Locate the word "computer" in the entries below, then gather every line that holds it.
--- Input data Enclosed Below ---
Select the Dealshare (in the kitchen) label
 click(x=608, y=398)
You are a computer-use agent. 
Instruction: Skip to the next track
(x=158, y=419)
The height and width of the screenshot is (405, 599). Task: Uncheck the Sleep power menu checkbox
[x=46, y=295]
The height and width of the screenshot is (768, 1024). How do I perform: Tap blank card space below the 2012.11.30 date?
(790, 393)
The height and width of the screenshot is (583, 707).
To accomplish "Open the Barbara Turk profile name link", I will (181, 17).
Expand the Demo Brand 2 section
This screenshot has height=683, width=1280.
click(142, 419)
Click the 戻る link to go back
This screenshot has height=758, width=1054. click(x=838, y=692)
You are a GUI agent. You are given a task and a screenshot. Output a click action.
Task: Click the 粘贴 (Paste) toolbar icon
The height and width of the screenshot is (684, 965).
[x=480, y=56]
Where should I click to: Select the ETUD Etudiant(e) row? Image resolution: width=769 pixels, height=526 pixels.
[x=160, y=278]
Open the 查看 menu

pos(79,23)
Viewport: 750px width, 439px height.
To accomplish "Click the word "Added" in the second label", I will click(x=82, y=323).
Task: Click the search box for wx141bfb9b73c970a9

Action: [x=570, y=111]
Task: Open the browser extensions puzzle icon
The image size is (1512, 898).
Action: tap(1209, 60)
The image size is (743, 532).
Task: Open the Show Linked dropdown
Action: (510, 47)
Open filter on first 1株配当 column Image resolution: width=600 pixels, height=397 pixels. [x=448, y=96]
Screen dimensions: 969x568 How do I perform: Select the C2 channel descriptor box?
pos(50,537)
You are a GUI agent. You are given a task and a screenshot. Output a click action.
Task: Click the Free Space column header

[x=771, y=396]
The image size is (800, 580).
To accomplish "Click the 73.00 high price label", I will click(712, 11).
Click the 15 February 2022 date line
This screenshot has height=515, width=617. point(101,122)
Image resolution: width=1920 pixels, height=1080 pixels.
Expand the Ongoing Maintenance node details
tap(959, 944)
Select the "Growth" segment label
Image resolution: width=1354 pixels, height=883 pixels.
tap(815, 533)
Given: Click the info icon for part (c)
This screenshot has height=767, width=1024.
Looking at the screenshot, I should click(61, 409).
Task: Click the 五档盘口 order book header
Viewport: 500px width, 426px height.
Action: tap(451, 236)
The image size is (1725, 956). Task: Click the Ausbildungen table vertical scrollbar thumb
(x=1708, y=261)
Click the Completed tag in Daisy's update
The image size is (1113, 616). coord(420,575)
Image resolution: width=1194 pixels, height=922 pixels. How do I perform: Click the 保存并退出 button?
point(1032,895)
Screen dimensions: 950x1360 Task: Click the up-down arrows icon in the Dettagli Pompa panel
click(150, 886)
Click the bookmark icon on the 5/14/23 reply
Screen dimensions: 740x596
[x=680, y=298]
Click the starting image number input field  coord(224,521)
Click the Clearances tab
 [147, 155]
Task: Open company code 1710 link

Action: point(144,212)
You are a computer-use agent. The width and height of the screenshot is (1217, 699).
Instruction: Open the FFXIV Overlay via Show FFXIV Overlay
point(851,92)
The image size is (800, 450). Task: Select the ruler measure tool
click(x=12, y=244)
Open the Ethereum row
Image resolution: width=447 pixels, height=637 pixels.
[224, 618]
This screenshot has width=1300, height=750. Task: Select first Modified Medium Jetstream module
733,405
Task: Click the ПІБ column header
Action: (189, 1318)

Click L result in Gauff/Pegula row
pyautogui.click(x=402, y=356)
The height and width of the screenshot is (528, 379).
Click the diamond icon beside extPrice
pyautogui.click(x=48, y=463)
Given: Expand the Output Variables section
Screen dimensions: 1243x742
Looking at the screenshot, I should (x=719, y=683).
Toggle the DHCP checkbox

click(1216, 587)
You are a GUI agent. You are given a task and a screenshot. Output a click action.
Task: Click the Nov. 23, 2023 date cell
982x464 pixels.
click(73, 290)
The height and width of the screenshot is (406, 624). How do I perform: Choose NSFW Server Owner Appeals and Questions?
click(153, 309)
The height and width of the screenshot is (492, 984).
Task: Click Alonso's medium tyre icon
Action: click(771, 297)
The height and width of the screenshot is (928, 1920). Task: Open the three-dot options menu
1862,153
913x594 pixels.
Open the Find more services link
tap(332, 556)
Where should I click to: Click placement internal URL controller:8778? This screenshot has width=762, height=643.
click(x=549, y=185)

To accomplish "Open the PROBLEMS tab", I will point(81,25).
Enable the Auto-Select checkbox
--- End of Enclosed Input data ---
#### Result of this task
You are a computer-use agent. 
You are a computer-use agent. The width and height of the screenshot is (1217, 699).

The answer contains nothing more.